REQUIRED WORK: What you produce should be an exact transcription of the data, minus any pictures.

────────────────

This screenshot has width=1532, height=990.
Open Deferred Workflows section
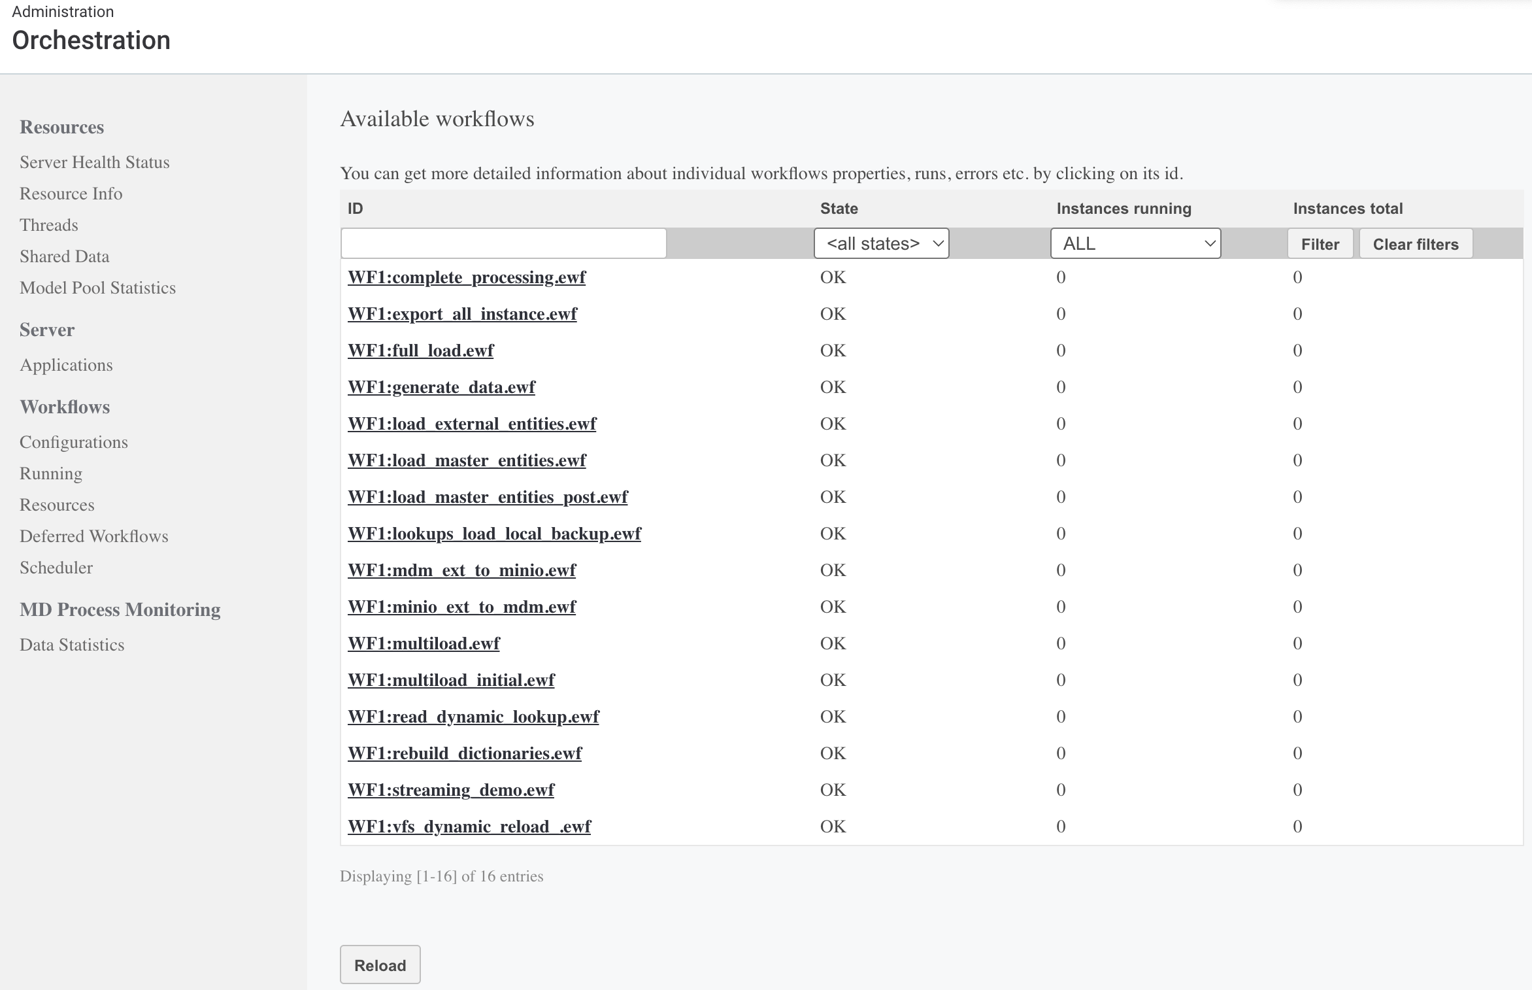(x=93, y=536)
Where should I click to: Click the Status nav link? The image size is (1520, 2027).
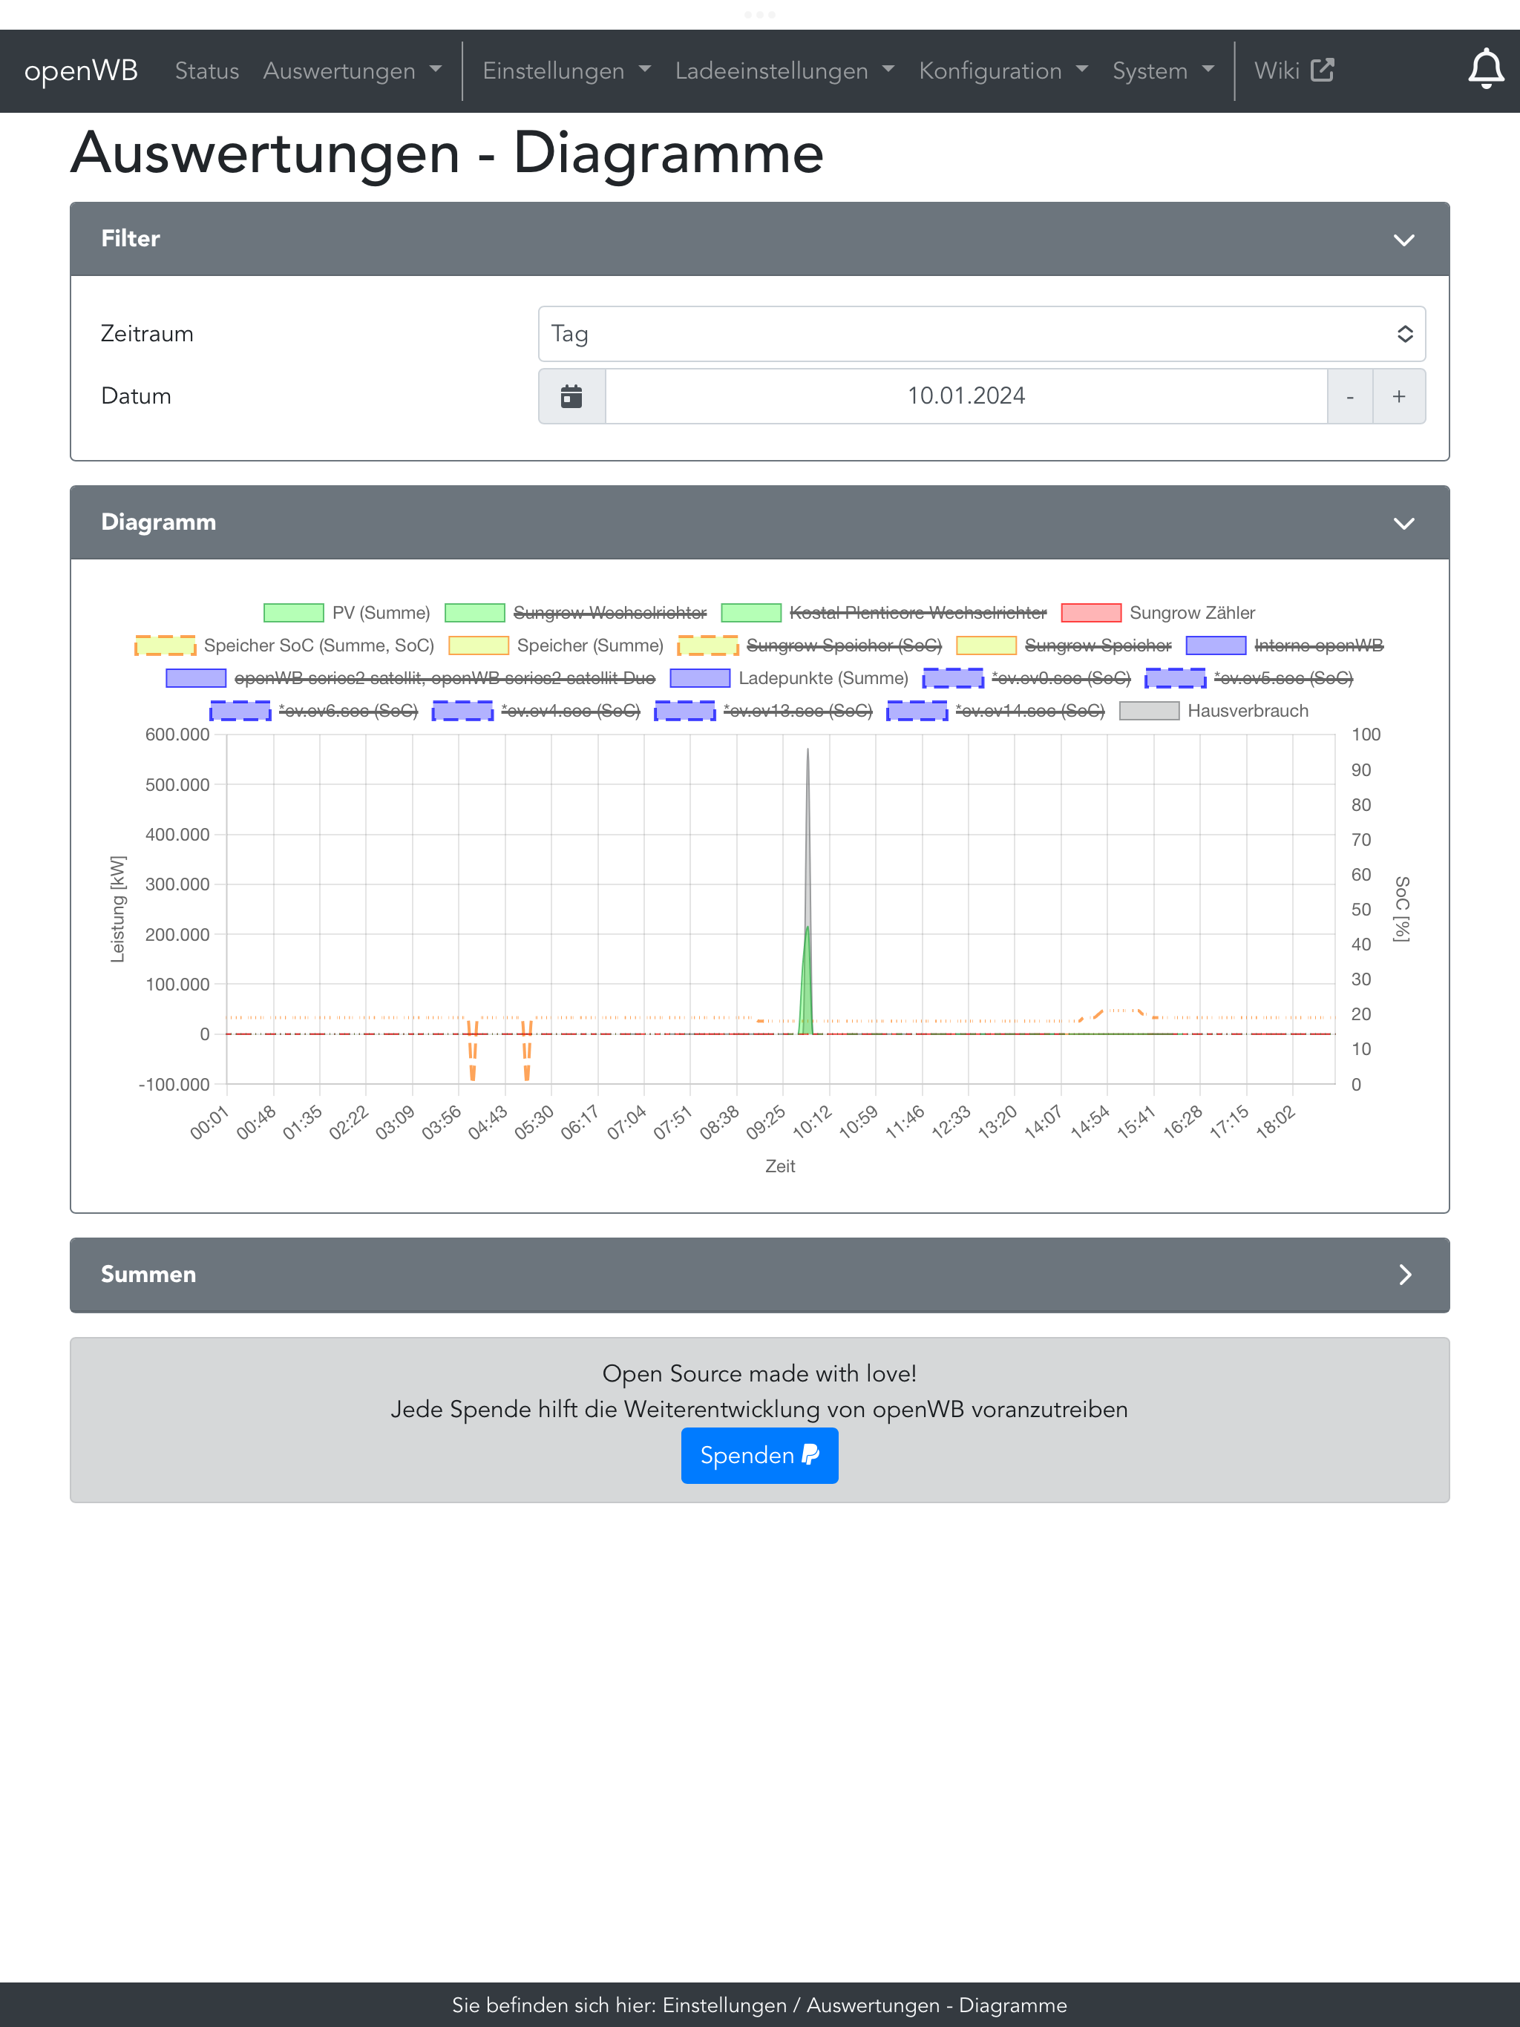[x=206, y=71]
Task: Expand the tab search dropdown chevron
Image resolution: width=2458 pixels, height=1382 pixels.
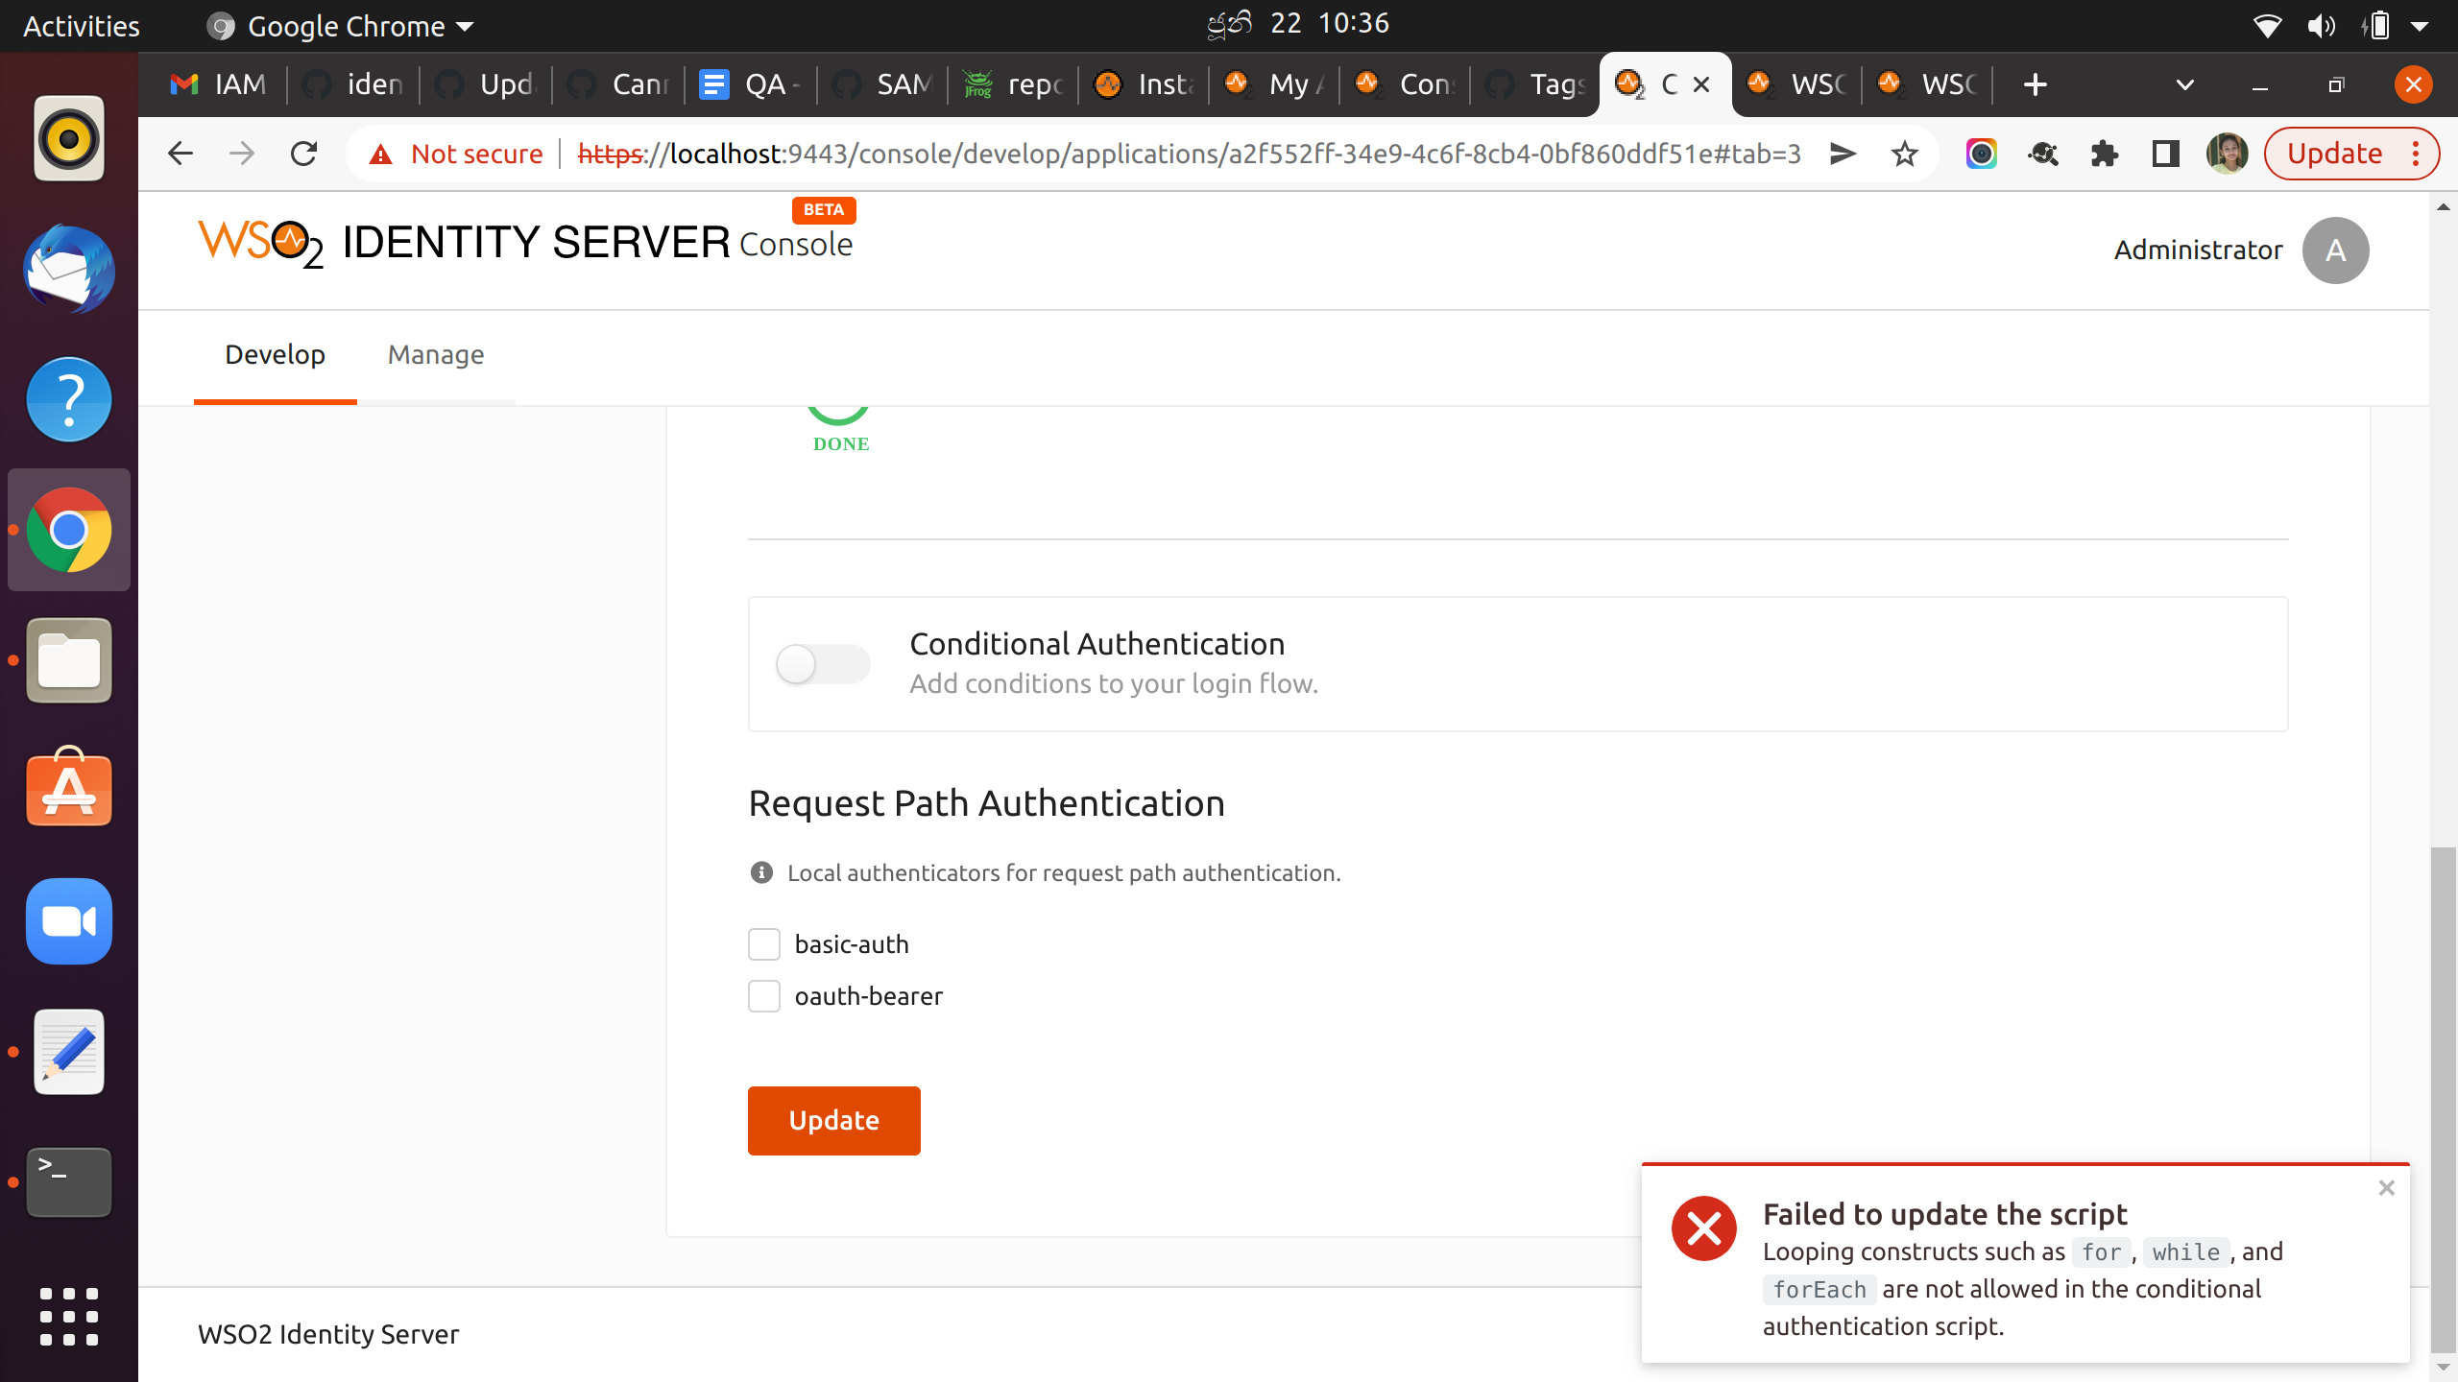Action: [x=2184, y=84]
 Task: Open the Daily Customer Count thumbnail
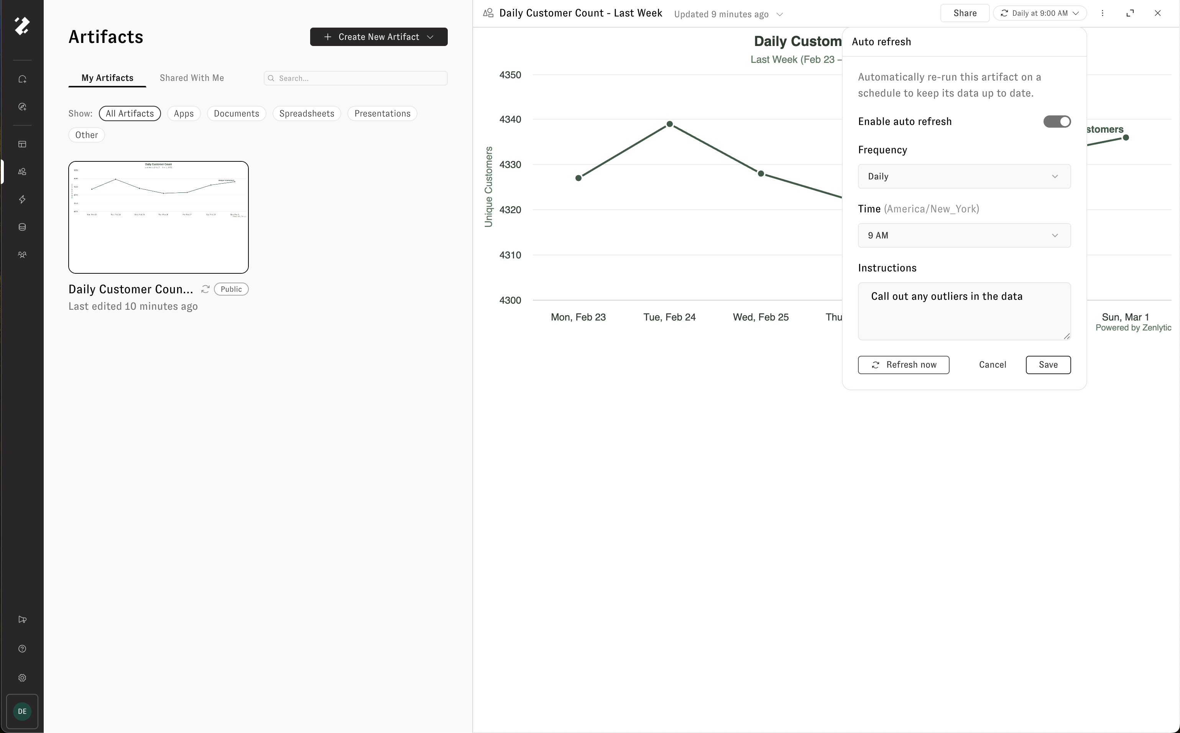point(159,217)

────────────────

SOLUTION TO THIS TASK:
This screenshot has width=1532, height=990.
Open Deferred Workflows section
(x=93, y=536)
Where should I click to: Click the Status nav link? The image size is (1520, 2027).
[x=206, y=71]
Task: Expand the tab search dropdown chevron
Image resolution: width=2458 pixels, height=1382 pixels.
Action: [x=2184, y=84]
 Task: Open the Daily Customer Count thumbnail
point(159,217)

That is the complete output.